Upgrade strategy for Pub/Sub subscription application

4/16/2021

I’m curious how to approach an upgrade/reboot situation with an application consuming messages from a Google Pub/Sub.

For example I am particularly interested in developing a Golang application that is deployed in Kubernetes running multiple pods and consumes messages form a Google Pub/Sub. My concern is how can I ensure there are no messages missed (or processed twice) while a pod is being upgraded.

I understand the application would read the message from the subscription and then must acknowledge it has received it. I feel there may be a race condition between acknowledging the message and the pod shutting down to upgrade?

I know doing something similar is possible with a Dataflow job as you can stop a streaming job and signal it to drain the messages.

I assume there has to be someway to handle this gracefully, or is this really a situation where Dataflow is better suited?

-- walshbm15
dataflow
go
google-cloud-dataflow
google-cloud-pubsub
kubernetes

1 Answer

4/16/2021

Kubernetes uses SIGTERM, waits 30 seconds, then SIGKILL. This gives your application an appropriate amount of time before completely killing it, which you can tweak using the terminationGracePeriodSeconds: 60 field if the 30 second default is not enough (link 1).

You then need to add logic in your Golang to receive the SIGTERM signal (link 2).

Lastly, assuming your queue is rabbit here (but other queue's will have similar functioanlity), on receipt of a SIGTERM, you can write logic to A) Stop receiving new messages and then B) (this is optional, you could just let them finish) return an NACK and Requeue signal for all messages that the pod currently has ack'd but not finished, putting the messages back (link 3 and 4).

If you can avoid having to implement NACK/Requeue, and just handle SIGTERM by closing your queue listener and finishing the remainder of currently held messages (and say 30 or 60 seconds is sufficient to do so), that is much simpler and recommended.

  1. https://cloud.google.com/blog/products/containers-kubernetes/kubernetes-best-practices-terminating-with-grace

  2. https://stackoverflow.com/questions/18106749/golang-catch-signals

  3. https://stackoverflow.com/questions/28794123/ack-or-nack-in-rabbitmq/28817796

  4. https://www.rabbitmq.com/nack.html

Edit

For google cloud pub/sub, you can also send an Nack.

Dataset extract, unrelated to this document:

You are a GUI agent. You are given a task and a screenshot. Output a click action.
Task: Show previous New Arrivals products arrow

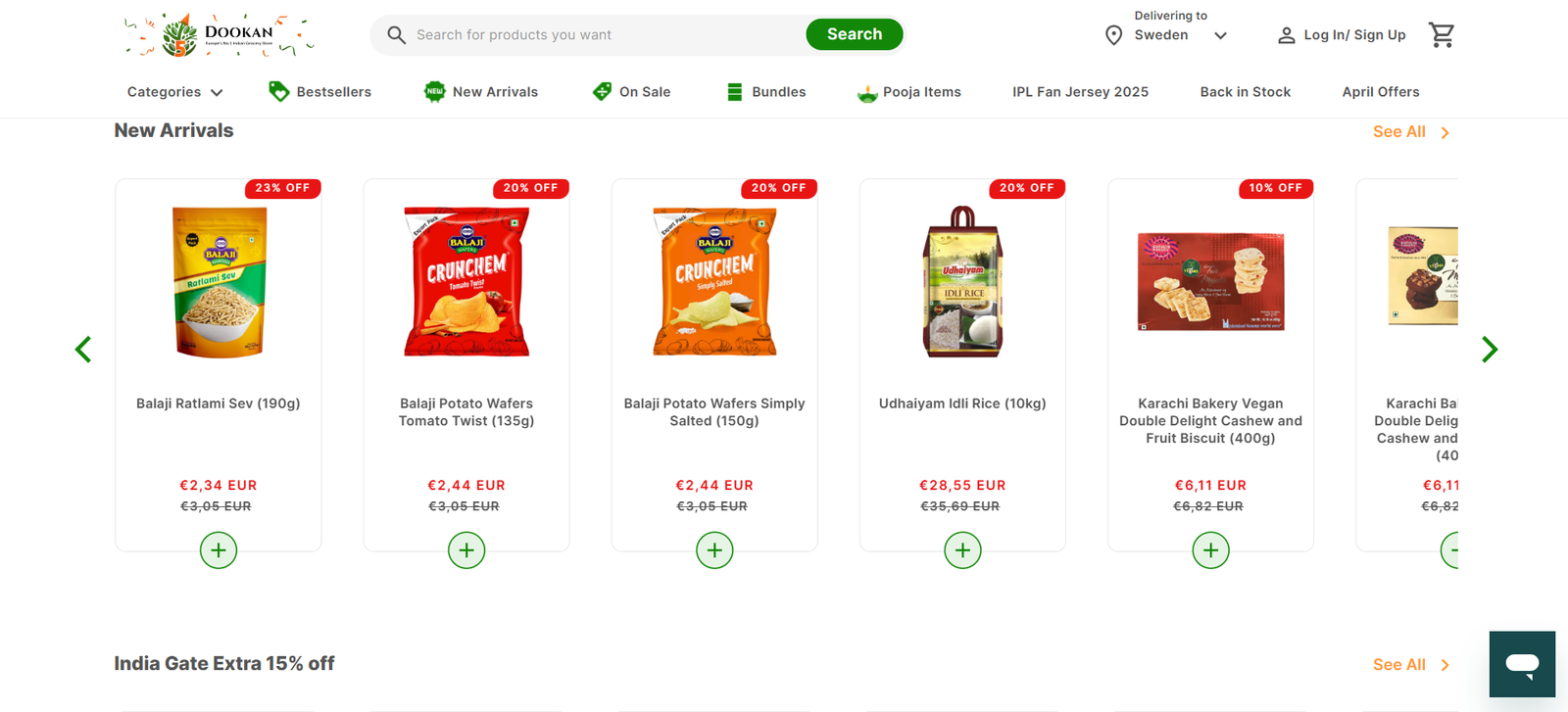click(x=83, y=350)
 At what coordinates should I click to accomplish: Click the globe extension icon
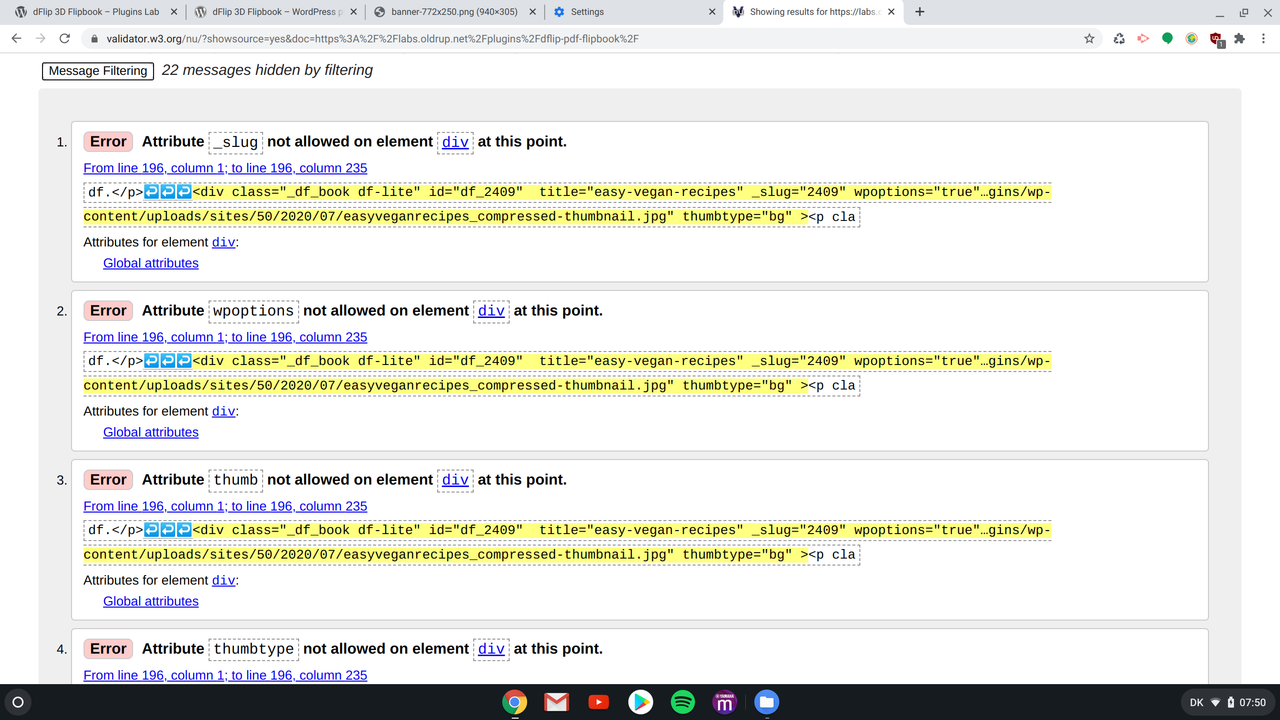click(x=1190, y=38)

https://pkg.go.dev/cloud.google.com/go/pubsub#Message

"Ack indicates successful processing of a Message. If message acknowledgement fails, the Message will be redelivered. Nack indicates that the client will not or cannot process a Message. Nack will result in the Message being redelivered more quickly than if it were allowed to expire."

-- Olivercodes
Source: StackOverflow